More than $1.2 trillion in imported goods pass through this nation’s ports every year, almost half of incoming U.S. trade. Much of this enters on wooden pallets.
In early June (as we went to press), the Animal and Plant Health Inspection Service (APHIS), part of the Department of Agriculture, was proposing to amend the regulations for the importation of nonmanufactured wood articles. These rules follow, closely, its regulations on exportation of nonmanufactured wood products such as pallets and containers.
APHIS proposes to adopt an international standard entitled Guidelines for Regulating Wood Packaging Material in International Trade that was approved by the Interim Commission on Phytosanitary Measures of the International Plant Protection Convention (IPPC) on March 15, 2002. The standard calls for wood packaging material to be either heat treated or fumigated with methyl bromide, in accordance with the guidelines, and marked with an approved international mark certifying treatment.
The IPPC guidelines represent the current international standard determined to be necessary and effective for controlling pests in wood packaging material used in global trade. The current U.S. requirements for wood packaging material are not fully effective.
Apparently, APHIS has shown by analyses of pest interceptions at ports, that an increase in pests associated with wood packaging material continues. This increase in pests was found in wood packaging material that does not meet the IPPC guidelines (e.g., wood packaging material from everywhere except China, which must already be treated due to past pest interceptions). This change would affect all persons using wood packaging material in connection with importing goods into the United States.
Logs, lumber and other nonmanufactured wood articles imported into the U.S. pose a significant hazard of introducing plant pests, including pathogens, detrimental to agriculture and to natural, cultivated and urban forest resources. Take the Asian longhorned beetle — please.
Our friend, known as ALB, has raised its ugly little head again, forcing APHIS to expand its quarantined areas to prevent the spread of ALB to other states and other countries.
The regulations designate certain items as regulated articles. Regulated articles may not be moved interstate from quarantined areas except in accordance with specific conditions. These items include green lumber and other material possibly used to build pallets and containers.
APHIS says this rulemaking is necessary on an emergency basis to prevent the artificial spread of ALB to non-infested areas of the United States.
APHIS is proposing to amend the regulations to decrease the risk of solid wood packing material (SWPM) introducing plant pests into the United States. SWPM is defined in the regulations as “wood packing material other than loose wood packing material, used or for use with cargo to prevent damage, including, but not limited to, dunnage, crating, pallets, packing blocks, drums, cases and skids.” Introductions into the United States of exotic plant pests such as the pine shoot beetle and the Asian longhorned beetle have been linked to the importation of SWPM.

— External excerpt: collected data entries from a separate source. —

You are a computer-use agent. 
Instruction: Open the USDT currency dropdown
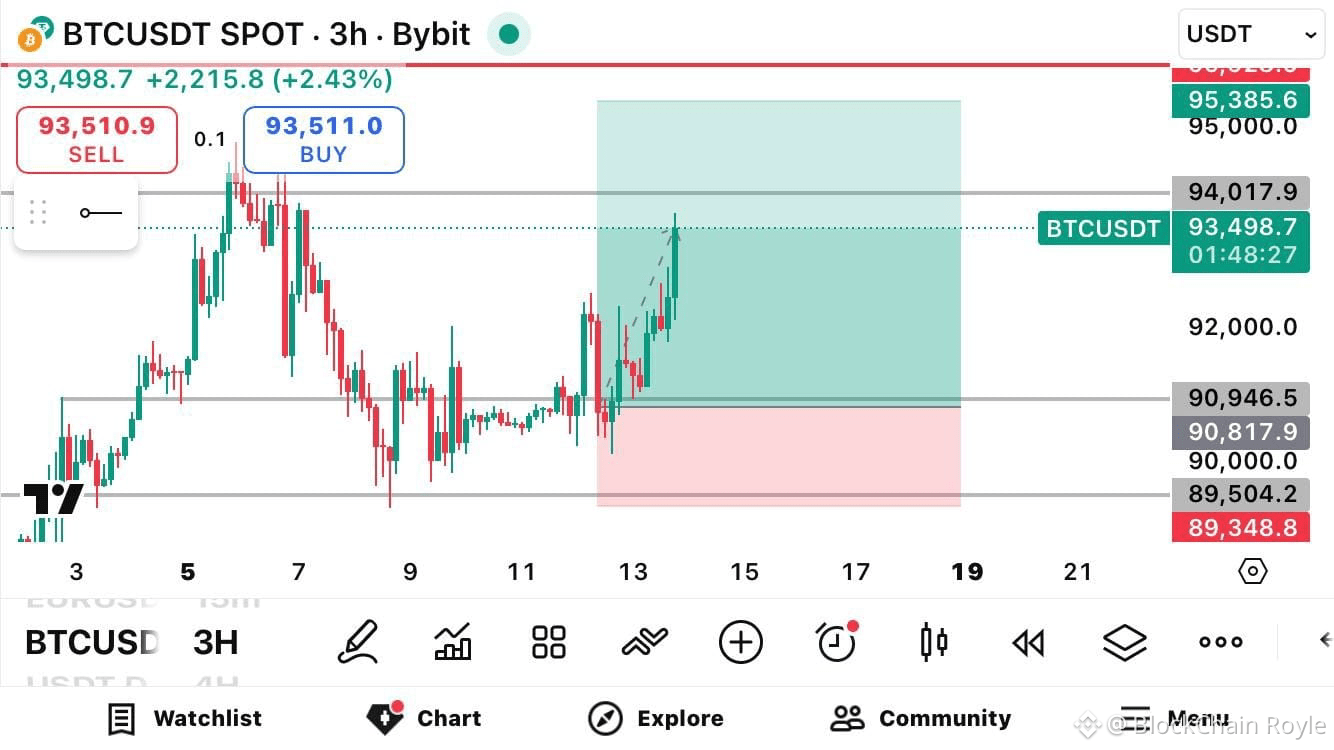1250,33
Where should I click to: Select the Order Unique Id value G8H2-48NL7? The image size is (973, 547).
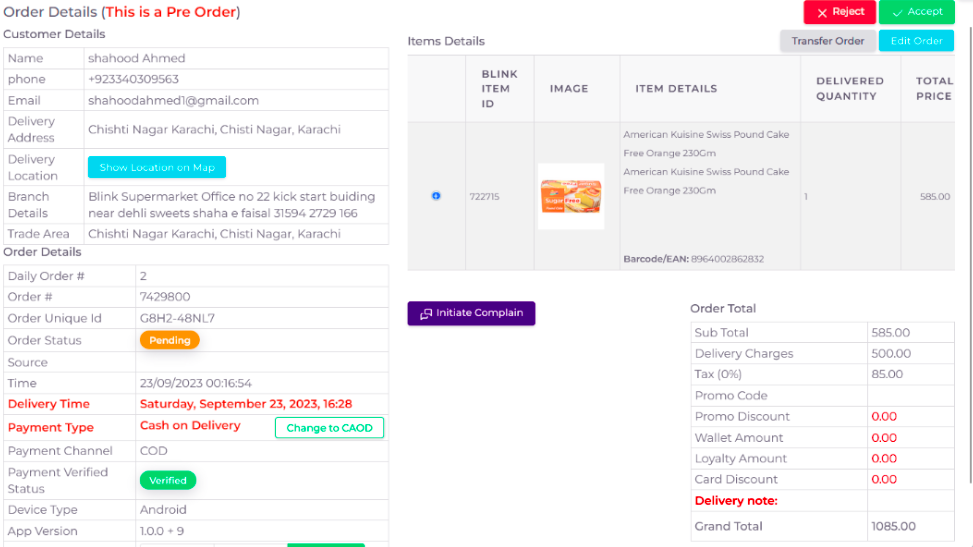(177, 318)
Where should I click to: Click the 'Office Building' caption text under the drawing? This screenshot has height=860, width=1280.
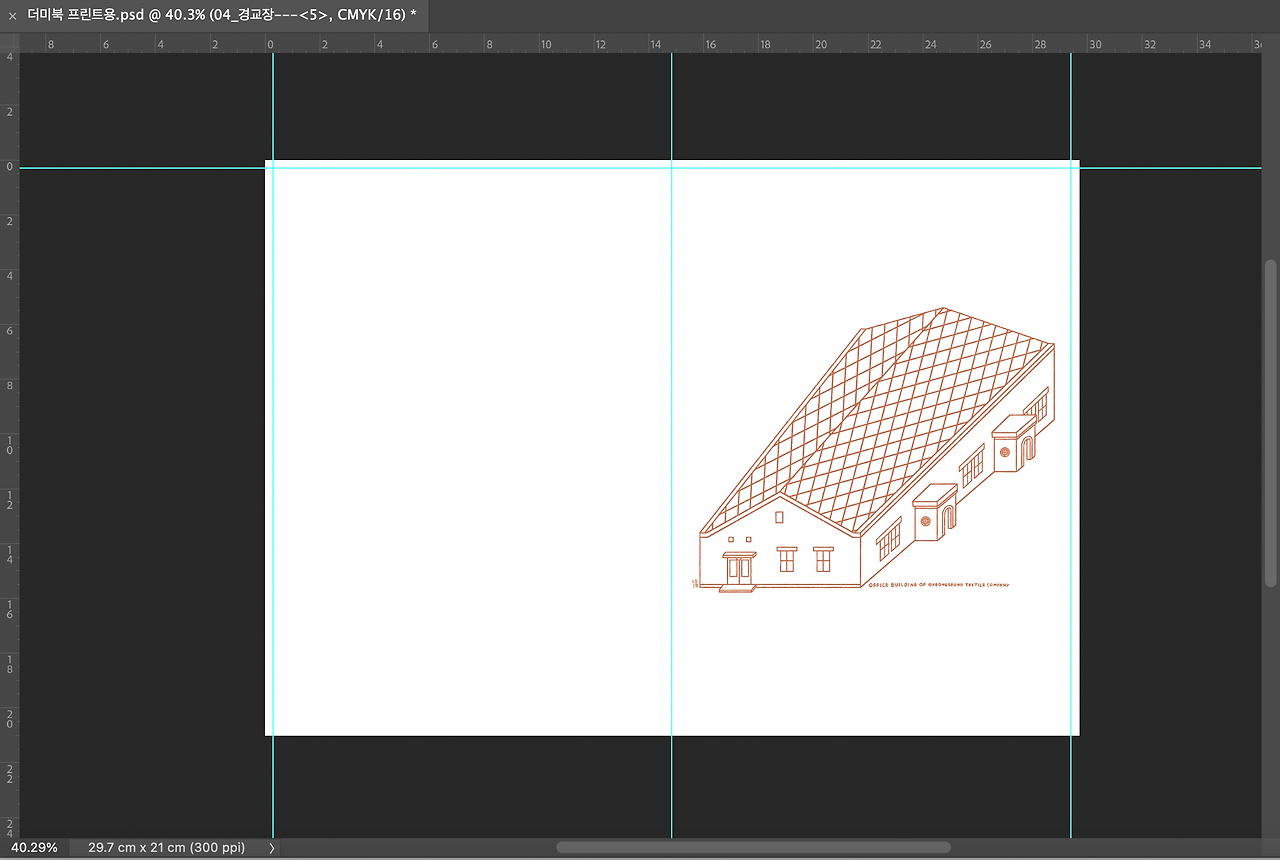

Because SWPM is often re-used, recycled or re-manufactured, the true origin of any piece of SWPM is difficult to determine.

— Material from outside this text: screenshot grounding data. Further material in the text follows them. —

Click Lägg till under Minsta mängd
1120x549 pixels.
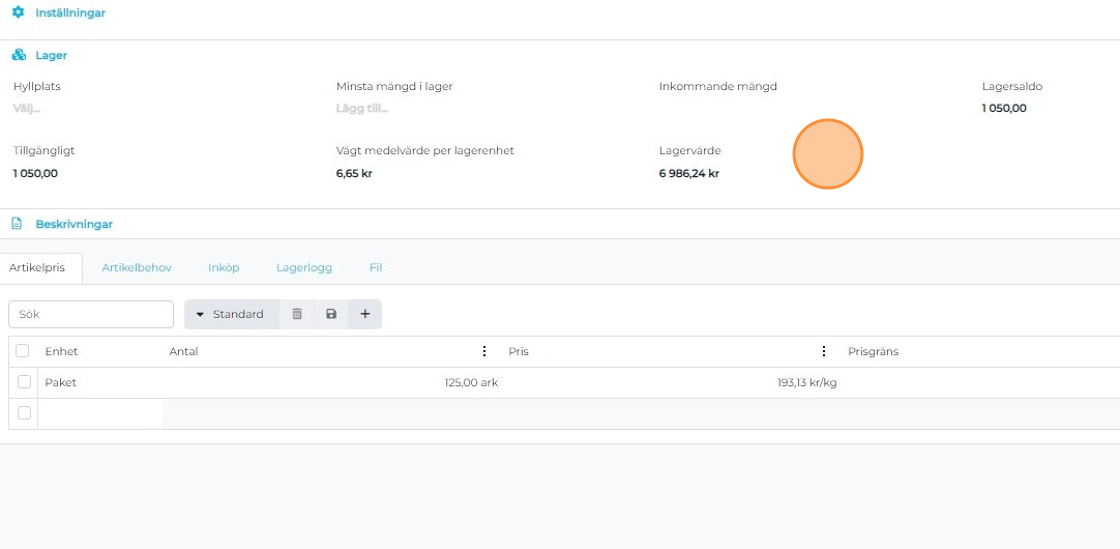coord(362,108)
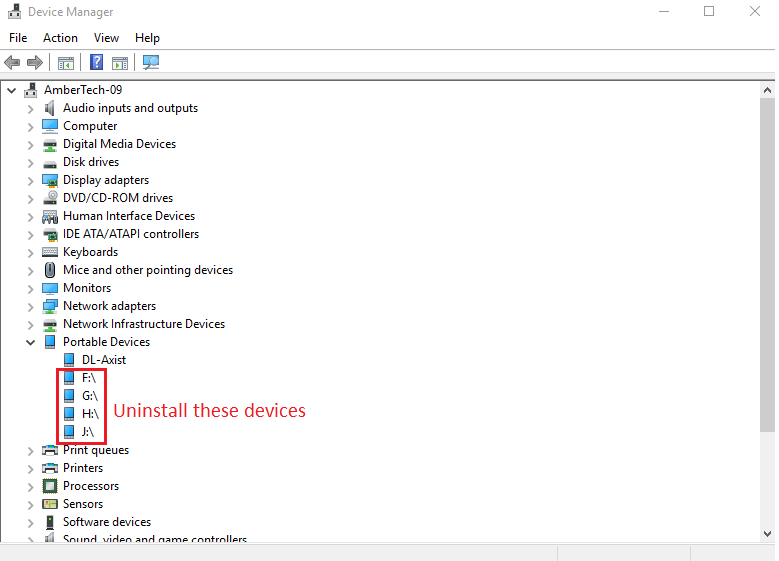Collapse the AmberTech-09 root node
The height and width of the screenshot is (561, 779).
[x=11, y=90]
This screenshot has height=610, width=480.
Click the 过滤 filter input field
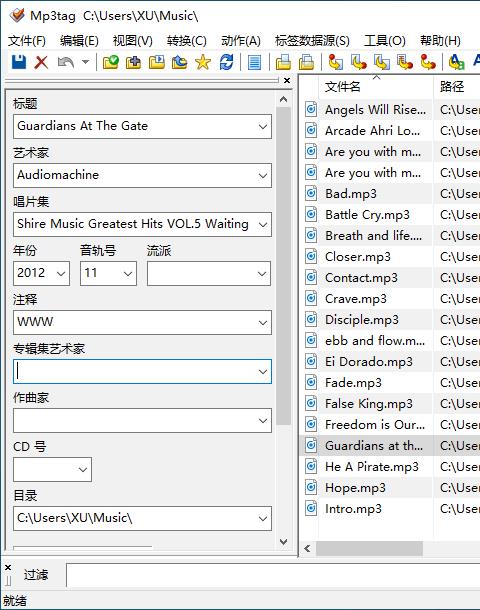pyautogui.click(x=272, y=575)

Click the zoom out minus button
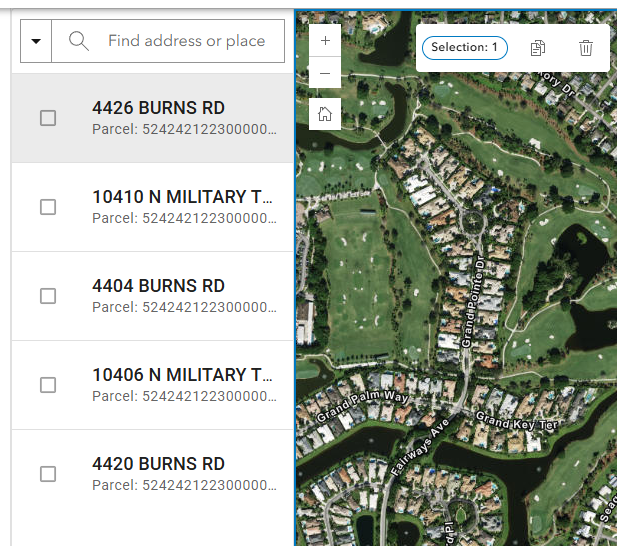(x=325, y=73)
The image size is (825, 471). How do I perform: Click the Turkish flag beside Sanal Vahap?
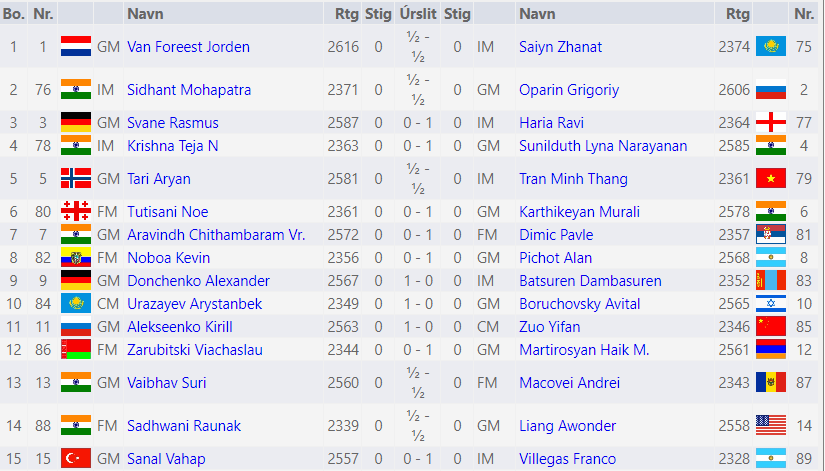[x=76, y=459]
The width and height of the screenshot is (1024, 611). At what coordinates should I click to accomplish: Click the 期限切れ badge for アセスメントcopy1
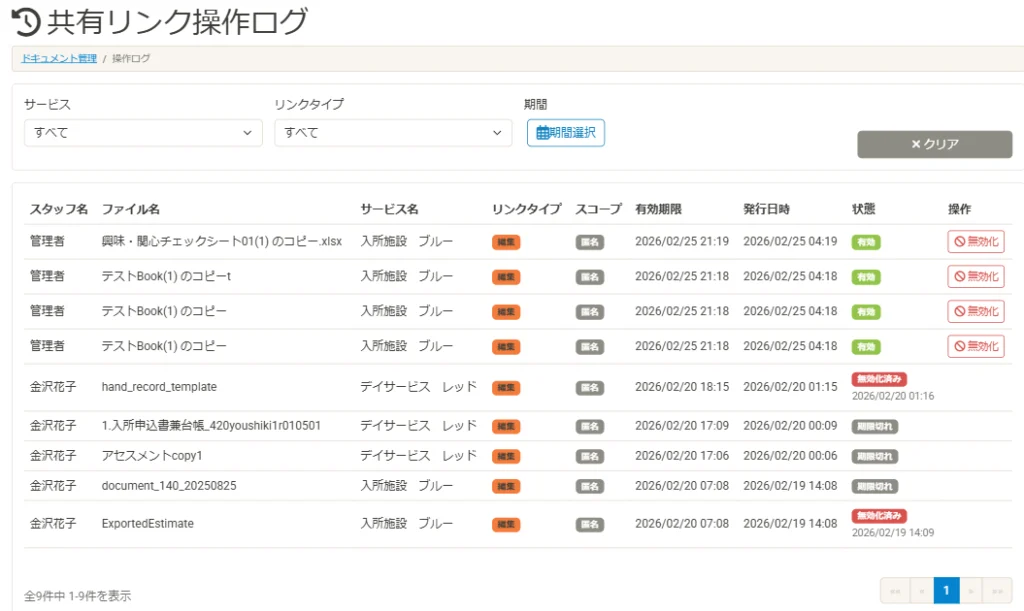[x=874, y=455]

What can you do? You can start by visiting the agency’s Web site, aphis.usda.gov, for the most current information and locations of hearings on this subject. It now appears the bugs are going to get into your business, coming and going. There is a need to develop globally accepted measures that may be applied to SWPM by all countries to eliminate the risk for most quarantined pests and significantly reduce the risk from other pests that may be associated with the SWPM.